[Saved data entries]
- - - - - - -

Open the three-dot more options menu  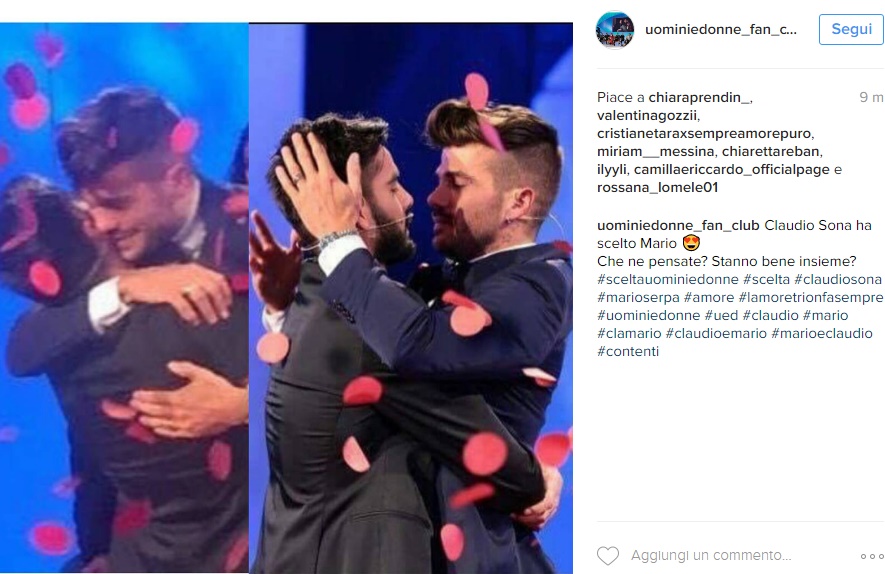tap(871, 557)
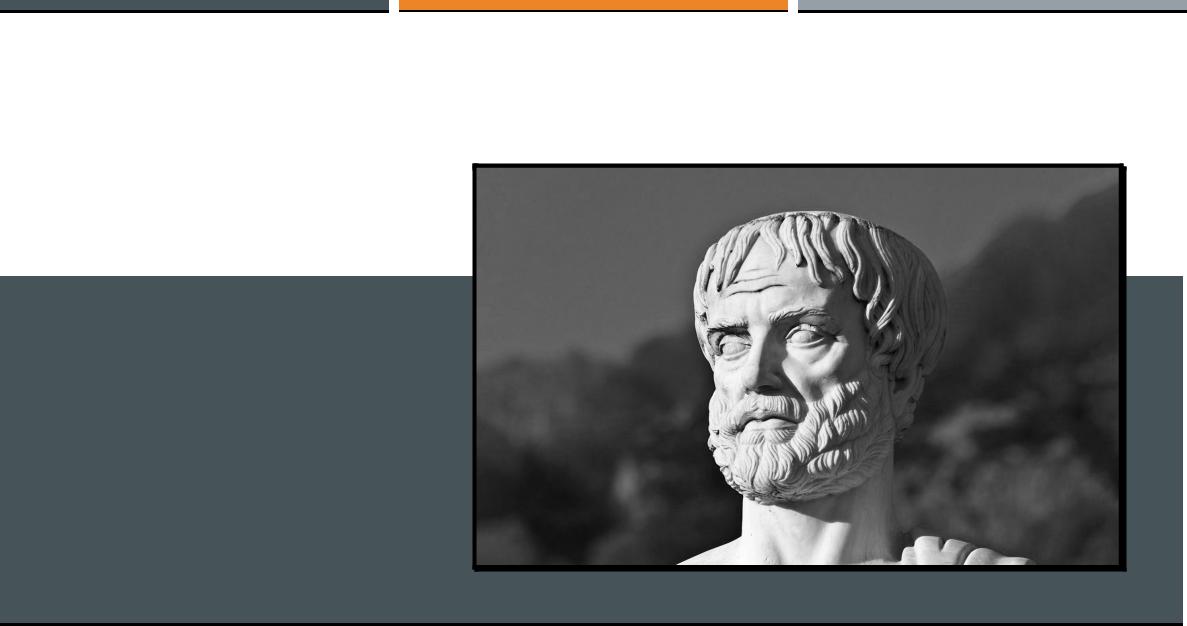The image size is (1187, 626).
Task: Click the statue's wrinkled forehead
Action: coord(765,284)
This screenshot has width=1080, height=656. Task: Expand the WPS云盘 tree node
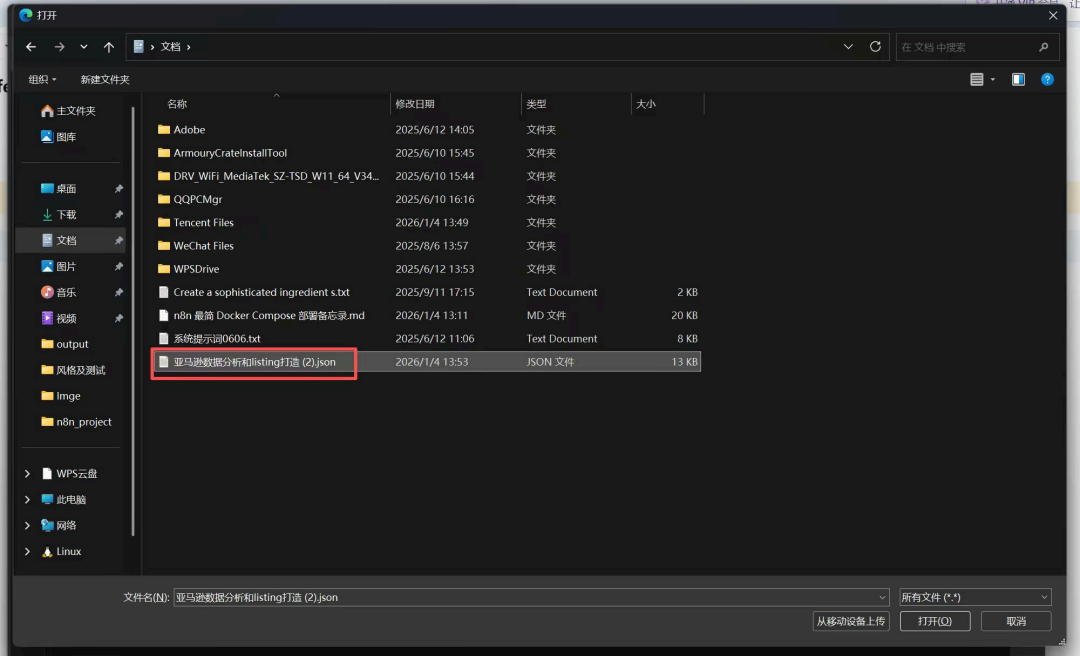click(x=27, y=474)
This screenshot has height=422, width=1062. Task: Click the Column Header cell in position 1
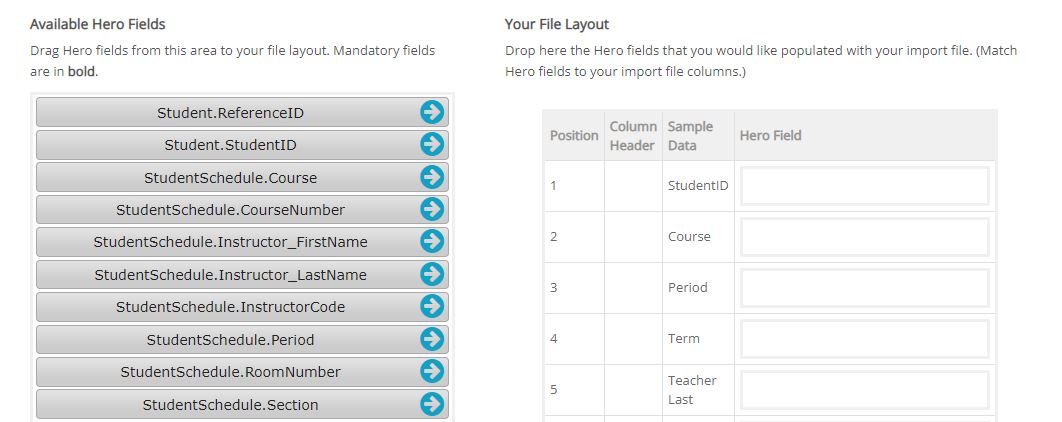pyautogui.click(x=633, y=186)
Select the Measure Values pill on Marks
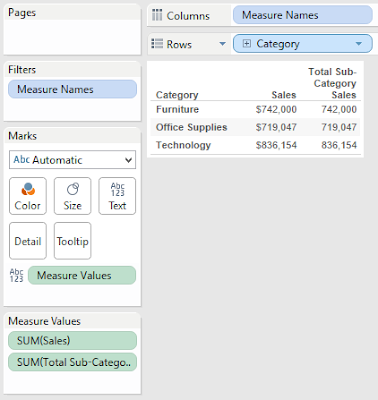Viewport: 378px width, 400px height. (82, 275)
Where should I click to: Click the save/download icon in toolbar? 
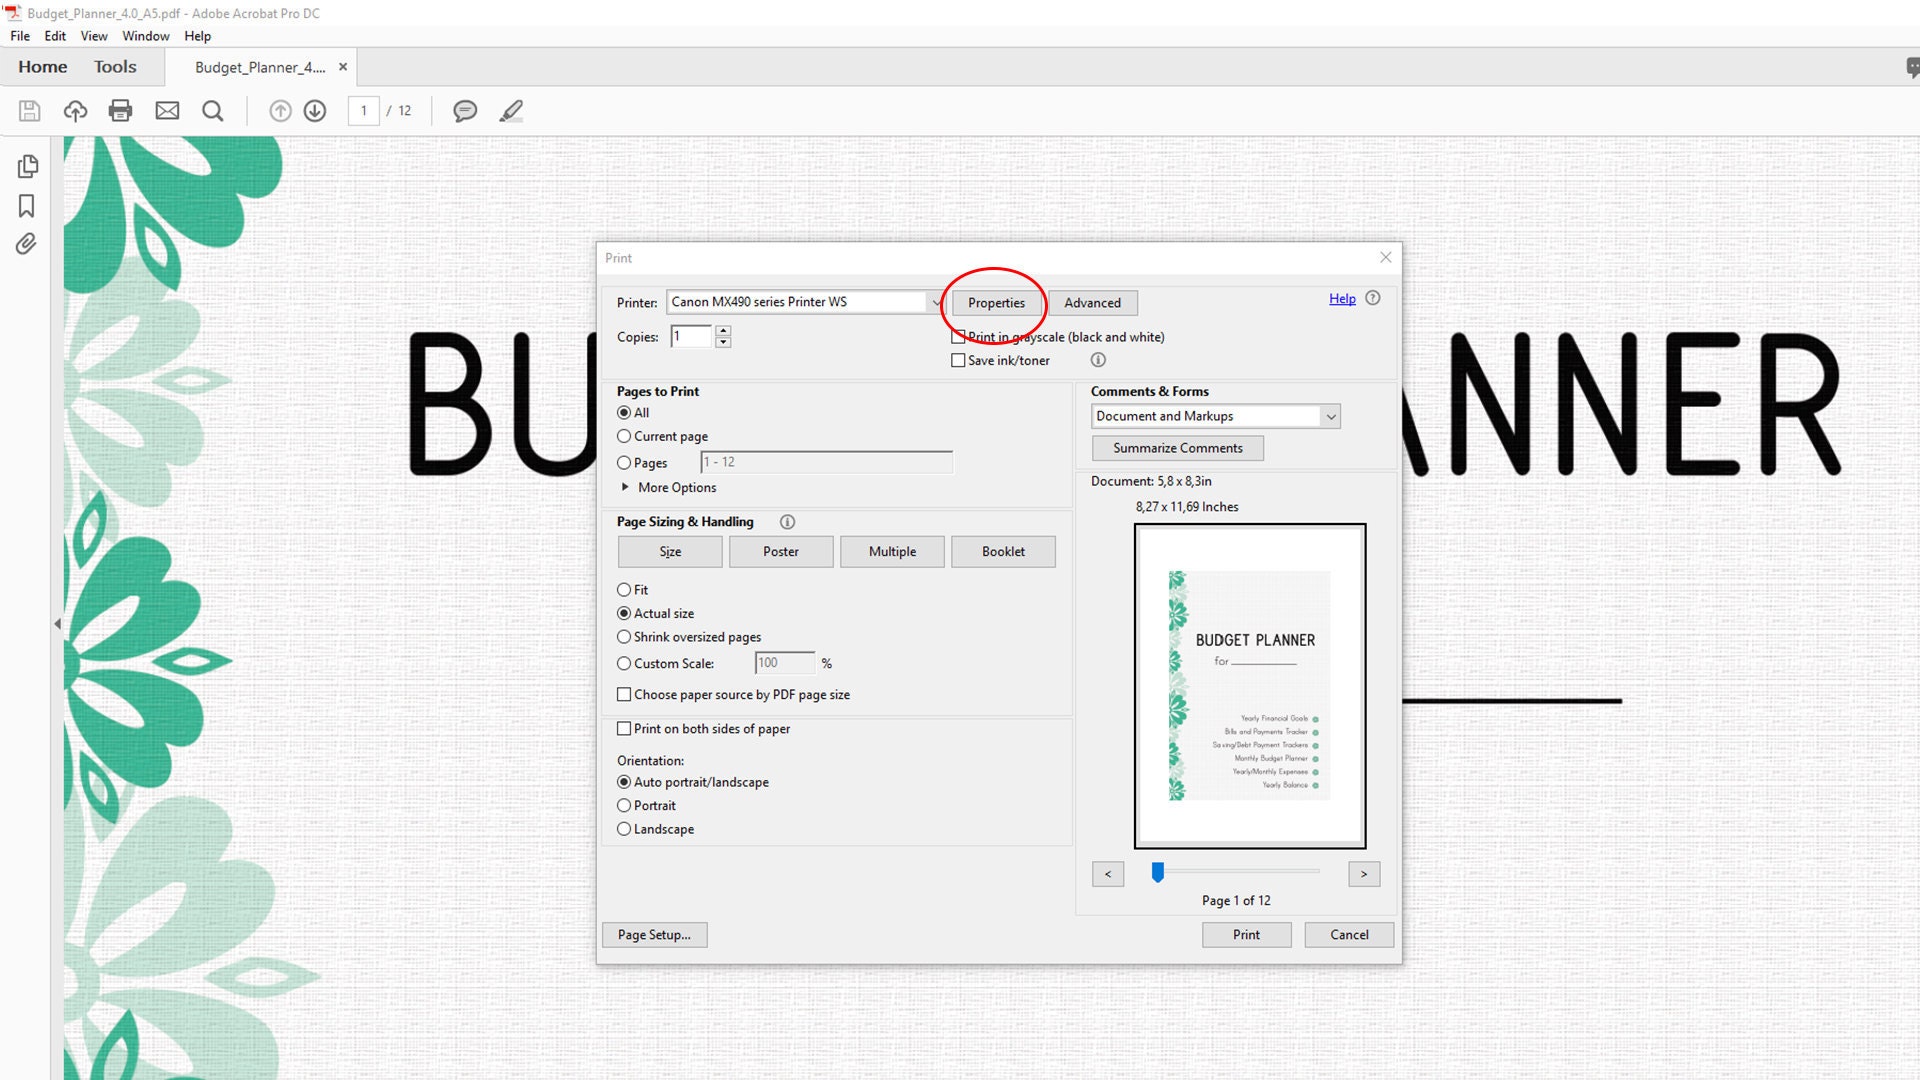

- - - - - - -

= Prompt =
Please write out, word for word, only the lines from the one holding "This screenshot has width=1080, height=656." through the end of the records above, with both end lines included and the pictures dropped.

= Reply =
This screenshot has width=1080, height=656. Task: Expand the WPS云盘 tree node
click(x=27, y=474)
This screenshot has height=422, width=1062. Task: Click the Column Header cell in position 1
pyautogui.click(x=633, y=186)
Select the Measure Values pill on Marks
Viewport: 378px width, 400px height. (82, 275)
Where should I click to: Click the save/download icon in toolbar? 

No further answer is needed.